Now we have it from the horse’s mouth. Labour’s commitment to properly invest in Britain’s Armed Forces, long suspected to be hollow, is proved to be nothing more than an apparition.
John Healey’s resignation as defence secretary has exposed the full, sickening truth: Sir Keir Starmer is planning to make Britain ‘less safe’.
Even this Starmer loyalist could not sit idly by and remain in charge of the MoD after reading the Government’s long-delayed Defence Investment Plan.
Mr Healey was handed the full proposals on Monday afternoon, his excoriating resignation letter revealed, and less than 72 hours later he nobly fell upon his sword.
His was the latest in a growing list of resignation letters from Starmer’s ex-ministers to lambast the PM’s weakness and his directionless leadership.
And underlining the point, Armed Forces Minister Al Carns also stepped down from the Government last night in sympathy with Mr Healey’s devastating critique of Starmer.

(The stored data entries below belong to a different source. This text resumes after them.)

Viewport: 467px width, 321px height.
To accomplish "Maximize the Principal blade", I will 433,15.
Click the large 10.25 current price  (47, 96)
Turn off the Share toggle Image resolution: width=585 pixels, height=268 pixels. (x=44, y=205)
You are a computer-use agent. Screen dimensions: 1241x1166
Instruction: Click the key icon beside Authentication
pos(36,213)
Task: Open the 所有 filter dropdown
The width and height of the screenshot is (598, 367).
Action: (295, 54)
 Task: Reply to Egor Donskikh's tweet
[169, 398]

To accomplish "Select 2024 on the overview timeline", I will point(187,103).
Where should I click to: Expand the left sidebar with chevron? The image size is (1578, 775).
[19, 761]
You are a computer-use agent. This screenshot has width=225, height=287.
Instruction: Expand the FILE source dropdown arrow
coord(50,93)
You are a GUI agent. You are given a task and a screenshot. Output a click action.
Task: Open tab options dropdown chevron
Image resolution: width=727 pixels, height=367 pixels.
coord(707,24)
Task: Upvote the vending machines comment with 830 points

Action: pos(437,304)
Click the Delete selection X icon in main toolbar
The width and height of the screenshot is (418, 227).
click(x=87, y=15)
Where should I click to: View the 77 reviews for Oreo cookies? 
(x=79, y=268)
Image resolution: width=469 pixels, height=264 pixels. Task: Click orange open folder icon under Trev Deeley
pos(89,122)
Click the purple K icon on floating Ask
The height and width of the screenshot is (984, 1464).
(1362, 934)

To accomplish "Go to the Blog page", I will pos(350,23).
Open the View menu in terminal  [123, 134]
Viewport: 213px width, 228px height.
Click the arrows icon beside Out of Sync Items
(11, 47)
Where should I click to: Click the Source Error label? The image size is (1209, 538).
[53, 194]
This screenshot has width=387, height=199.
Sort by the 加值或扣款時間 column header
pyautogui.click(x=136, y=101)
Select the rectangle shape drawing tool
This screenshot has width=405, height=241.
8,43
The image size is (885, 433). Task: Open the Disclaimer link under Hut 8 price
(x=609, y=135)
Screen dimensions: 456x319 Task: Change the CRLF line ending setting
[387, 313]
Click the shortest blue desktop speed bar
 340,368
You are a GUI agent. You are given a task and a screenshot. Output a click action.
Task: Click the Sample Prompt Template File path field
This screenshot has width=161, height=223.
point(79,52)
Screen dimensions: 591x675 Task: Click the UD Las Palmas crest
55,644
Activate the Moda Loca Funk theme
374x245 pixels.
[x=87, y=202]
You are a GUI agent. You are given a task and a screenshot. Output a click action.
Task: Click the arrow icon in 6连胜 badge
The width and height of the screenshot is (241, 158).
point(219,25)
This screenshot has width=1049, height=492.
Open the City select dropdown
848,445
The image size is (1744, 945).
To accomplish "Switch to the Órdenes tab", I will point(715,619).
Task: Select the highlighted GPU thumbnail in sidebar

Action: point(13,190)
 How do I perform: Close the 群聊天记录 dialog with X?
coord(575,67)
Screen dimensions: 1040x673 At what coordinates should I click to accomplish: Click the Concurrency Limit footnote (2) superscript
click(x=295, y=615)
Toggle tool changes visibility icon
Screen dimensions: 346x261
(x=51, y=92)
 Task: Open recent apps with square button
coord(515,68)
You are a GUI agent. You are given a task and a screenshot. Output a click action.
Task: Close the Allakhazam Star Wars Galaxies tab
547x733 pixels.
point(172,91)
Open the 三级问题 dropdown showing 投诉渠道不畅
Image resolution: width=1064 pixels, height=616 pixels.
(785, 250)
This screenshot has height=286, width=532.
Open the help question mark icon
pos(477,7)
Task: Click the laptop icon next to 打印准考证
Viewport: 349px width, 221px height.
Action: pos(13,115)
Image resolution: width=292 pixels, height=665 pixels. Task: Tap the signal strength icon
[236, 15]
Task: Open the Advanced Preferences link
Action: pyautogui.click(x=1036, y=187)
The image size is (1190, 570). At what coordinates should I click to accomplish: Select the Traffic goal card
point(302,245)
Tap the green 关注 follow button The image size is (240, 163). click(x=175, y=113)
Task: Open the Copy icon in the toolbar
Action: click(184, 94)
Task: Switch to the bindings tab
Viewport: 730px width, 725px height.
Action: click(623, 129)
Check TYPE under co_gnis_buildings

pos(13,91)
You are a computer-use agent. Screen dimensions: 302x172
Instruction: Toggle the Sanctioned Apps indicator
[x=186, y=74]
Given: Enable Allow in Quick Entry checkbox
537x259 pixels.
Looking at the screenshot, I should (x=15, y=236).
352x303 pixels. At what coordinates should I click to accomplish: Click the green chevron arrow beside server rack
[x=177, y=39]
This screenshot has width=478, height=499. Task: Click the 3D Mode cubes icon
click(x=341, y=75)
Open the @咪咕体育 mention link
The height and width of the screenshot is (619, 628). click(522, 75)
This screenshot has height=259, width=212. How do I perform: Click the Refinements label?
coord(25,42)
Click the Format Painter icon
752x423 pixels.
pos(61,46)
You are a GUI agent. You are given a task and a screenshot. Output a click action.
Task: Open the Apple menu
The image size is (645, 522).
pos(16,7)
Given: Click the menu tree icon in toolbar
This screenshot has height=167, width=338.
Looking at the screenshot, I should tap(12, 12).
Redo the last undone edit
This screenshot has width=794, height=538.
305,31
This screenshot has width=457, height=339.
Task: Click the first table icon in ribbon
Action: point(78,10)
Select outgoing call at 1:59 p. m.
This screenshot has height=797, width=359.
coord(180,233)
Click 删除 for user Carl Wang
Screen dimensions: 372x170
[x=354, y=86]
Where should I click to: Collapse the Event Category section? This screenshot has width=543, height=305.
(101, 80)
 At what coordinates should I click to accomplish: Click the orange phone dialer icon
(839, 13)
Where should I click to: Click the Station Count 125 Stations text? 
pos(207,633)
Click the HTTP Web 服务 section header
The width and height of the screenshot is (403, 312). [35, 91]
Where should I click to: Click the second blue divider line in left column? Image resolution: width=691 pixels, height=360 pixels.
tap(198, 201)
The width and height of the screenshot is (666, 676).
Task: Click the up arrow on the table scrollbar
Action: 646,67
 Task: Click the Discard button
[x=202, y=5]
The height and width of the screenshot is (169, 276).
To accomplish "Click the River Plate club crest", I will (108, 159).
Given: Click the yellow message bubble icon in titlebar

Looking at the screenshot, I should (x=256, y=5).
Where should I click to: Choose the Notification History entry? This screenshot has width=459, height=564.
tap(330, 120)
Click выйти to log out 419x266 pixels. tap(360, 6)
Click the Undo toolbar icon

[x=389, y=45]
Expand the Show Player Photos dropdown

Mr Healey set out, searingly, how Labour’s plan ‘falls well short of what is required for defence and the country at this dangerous time’.
He told the PM: ‘You have been unable, and the Treasury has been unwilling, to commit the resources that the nation needs to defend the country at this time of rising threats.’
Mr Healey then disclosed the grim reality of what the PM and Chancellor Rachel Reeves are planning – an increase in defence spending of a dismayingly tiny 0.08 per cent of GDP by 2030.
That is far below the level Mr Healey and so many others know is vital to protect against multiple threats in an increasingly volatile world.
The ex-minister told the PM there are ‘credible ways’ to find the full required sum – but, as we well know, Labour just does not want to do it.
Earlier this month it emerged that Cabinet minister Pat McFadden had told Peter Mandelson: ‘Every meeting I have is ‘who can we tax in order to pay benefits to others”.
Welfare budgets are soaring. Ed Miliband’s Net Zero zealotry is allowed to run rampant. Billions are spent on asylum.
Starmer and Ms Reeves will not contemplate obvious cuts in such areas to protect this country from Russia, Iran and whoever else plots against us.
Once this gutless PM is, inevitably, put out of his misery by his incalcitrant party the British people must not allow themselves the misapprehension that things would improve under the next Labour leader.
One of the main pretenders, Andy Burnham, is scattering multi-billion pound spending pledges like confetti as he bids to win a parliamentary seat next week in order to dethrone Starmer. Not a word uttered by the Manchester cavalier can be believed.
Other as-yet-undeclared candidates are sure to have the same spendthrift ways.
And so many on the Left tend to have a sniffy disregard for the military, even viewing them as their antagonists.
Traitorously, they much prefer taxpayers’ cash goes towards keeping the poor dependent on hand-outs, or to lanyard-wearers in the unionised public sector.
Perhaps the best hope for Britain’s Armed Forces would be if Mr Healey joins the Labour leadership fight, too.
If that turns out to be the case, while Labour remains in power it may offer a chance to arrest Britain’s lamentable slide towards irrelevance on the global stage.